Why Is Everyone So Mad About She-Hulk? A Review

Why Is Everyone So Mad About She-Hulk? A Review

The following review contains spoilers for She-Hulk: Attorney at Law, streaming on Disney+.

Promotional material for She-Hulk: Attorney at Law featuring the titular character.

In August of 2022, Marvel studios released their latest comic book TV show, She-Hulk: Attorney at Law. The fourth wall-breaking legal comedy follows Jennifer Walters (Tatiana Maslany), cousin of The Hulk (Mark Ruffalo). After a car accident puts Walters in contact with her cousin’s mutated DNA, she too gains the ability to transform into a green, 7-foot tall, super-strong hulk. The reactions to this show have been mixed, to say the least. Notable ratings website Rotten Tomatoes places the show’s critics’ score at 87%, while the audience score sits at just 35%.

The Marvel fandom has become notorious for its often controversial opinions surrounding the inclusion of minorities, specifically women, in their media. This pattern has been seen in properties like Ms. Marvel, which starred a Muslim girl (Iman Vellani), and Thor: Love and Thunder, which shows Jane Foster (Natalie Portman) taking up the mantle of Thor.

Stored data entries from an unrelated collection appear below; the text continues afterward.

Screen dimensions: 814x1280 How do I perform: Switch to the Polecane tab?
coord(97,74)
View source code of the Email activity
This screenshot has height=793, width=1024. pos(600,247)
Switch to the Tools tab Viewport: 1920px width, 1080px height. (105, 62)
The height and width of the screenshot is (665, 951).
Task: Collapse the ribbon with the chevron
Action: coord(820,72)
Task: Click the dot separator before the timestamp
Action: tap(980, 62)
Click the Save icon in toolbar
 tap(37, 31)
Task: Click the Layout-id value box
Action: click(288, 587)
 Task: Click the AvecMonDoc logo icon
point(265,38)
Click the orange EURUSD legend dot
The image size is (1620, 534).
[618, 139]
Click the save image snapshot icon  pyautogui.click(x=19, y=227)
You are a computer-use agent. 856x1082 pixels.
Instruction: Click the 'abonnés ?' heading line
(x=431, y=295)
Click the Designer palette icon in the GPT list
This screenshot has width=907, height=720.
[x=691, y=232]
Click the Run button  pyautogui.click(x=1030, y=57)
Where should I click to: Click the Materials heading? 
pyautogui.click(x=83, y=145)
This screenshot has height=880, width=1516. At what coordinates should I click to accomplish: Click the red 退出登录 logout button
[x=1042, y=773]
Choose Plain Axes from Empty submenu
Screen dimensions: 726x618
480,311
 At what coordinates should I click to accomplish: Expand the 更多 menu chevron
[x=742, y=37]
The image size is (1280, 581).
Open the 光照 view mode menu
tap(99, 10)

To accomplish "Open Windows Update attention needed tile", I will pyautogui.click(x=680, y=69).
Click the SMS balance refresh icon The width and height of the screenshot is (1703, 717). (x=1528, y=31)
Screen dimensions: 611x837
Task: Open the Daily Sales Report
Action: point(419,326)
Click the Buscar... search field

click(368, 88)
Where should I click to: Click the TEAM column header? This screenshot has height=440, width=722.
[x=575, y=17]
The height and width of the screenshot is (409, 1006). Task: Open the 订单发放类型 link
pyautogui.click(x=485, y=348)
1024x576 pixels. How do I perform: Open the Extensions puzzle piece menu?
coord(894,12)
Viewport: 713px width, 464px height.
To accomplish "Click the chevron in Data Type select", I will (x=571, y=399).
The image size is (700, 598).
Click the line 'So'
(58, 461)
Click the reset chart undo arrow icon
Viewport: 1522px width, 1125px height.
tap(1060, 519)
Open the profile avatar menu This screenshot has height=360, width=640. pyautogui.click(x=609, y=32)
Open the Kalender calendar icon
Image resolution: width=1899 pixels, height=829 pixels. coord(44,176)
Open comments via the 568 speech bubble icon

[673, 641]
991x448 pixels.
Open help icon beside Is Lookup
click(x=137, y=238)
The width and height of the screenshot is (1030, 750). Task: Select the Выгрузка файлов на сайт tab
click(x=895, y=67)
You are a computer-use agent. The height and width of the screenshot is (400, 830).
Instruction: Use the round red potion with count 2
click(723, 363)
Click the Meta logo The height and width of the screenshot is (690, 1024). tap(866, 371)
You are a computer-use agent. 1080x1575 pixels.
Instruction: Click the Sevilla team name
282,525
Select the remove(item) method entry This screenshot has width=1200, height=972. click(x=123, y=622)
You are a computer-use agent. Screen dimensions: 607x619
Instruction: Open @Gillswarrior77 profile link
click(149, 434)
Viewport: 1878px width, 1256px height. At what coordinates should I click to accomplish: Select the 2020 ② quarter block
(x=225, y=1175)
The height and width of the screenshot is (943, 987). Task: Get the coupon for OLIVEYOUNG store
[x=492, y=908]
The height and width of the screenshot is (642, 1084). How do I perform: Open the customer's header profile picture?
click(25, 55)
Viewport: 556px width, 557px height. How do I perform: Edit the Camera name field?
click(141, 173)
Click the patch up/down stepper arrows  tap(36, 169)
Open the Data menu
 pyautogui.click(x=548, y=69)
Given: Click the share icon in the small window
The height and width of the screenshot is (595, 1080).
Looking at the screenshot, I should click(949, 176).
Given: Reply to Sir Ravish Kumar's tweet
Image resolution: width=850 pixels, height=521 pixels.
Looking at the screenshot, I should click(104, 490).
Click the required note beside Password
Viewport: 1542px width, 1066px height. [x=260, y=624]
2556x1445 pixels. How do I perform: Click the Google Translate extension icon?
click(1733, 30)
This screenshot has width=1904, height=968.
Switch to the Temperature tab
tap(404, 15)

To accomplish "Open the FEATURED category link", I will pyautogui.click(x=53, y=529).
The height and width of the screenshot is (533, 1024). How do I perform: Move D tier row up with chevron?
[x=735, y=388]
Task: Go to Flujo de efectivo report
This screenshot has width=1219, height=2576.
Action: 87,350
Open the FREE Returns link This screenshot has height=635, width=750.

Where this show differs from the previously mentioned is the subject matter. She-Hulk: Attorney at Law is incredibly aware of the inevitable fan reaction, and chooses to make this a core part of the plot. The overarching antagonists of the show are a hate group targeting She-Hulk/Walters specifically because they believe she does not deserve powers due to her being a woman. While this portrayal is dramatized, it’s not far off from real reactions to the show. In one scene, a comment section displaying sexist opinions about female superheroes is shown. This was a big factor in the show’s backlash, but it was not the only one.

She-Hulk: Attorney at Law’s episode 3 portrays real comments Marvel received after announcing the female-led series.

There are definitely valid criticisms of the show. The CGI, for example, is pretty rough compared to other Marvel media. Many have compared the quality of She-Hulk herself to that of a video game character, which isn’t exactly a compliment when aimed at a multi-million dollar corporation. This is mainly noticeable during fight scenes, which are quite unsettling since the characters look so strange. I personally agree that a number of characters look somewhat uncanny, but they become easier to ignore as the show progresses. Other complaints include the fact that the show has little action or plot, especially compared to previous Marvel TV shows. Many don’t like the meta humor or the slower pace, which is completely fair! While I personally enjoyed it, the show is definitely not for everyone. The problem arises when these criticisms are only mentioned or amplified due to spotlighting of women’s issues in the show. “She-Hulk has bad CGI and a slow plot, so Marvel should improve these issues going forward” is perfectly fine. “She-Hulk is a bad show because I don’t like narratives focused on women, so Marvel should focus on their male heroes” is not. 

To conclude, I want to encourage anyone reading this to engage more critically with their media as well as the responses to it. It’s fine to criticize a show, but it’s important to look under the surface and think about why you may be reacting so strongly to a piece of media. She-Hulk is a goofy legal drama, and that’s all it needed to be. I recommend it if you’re looking for something topical and self-aware to watch, but it may not be for everyone.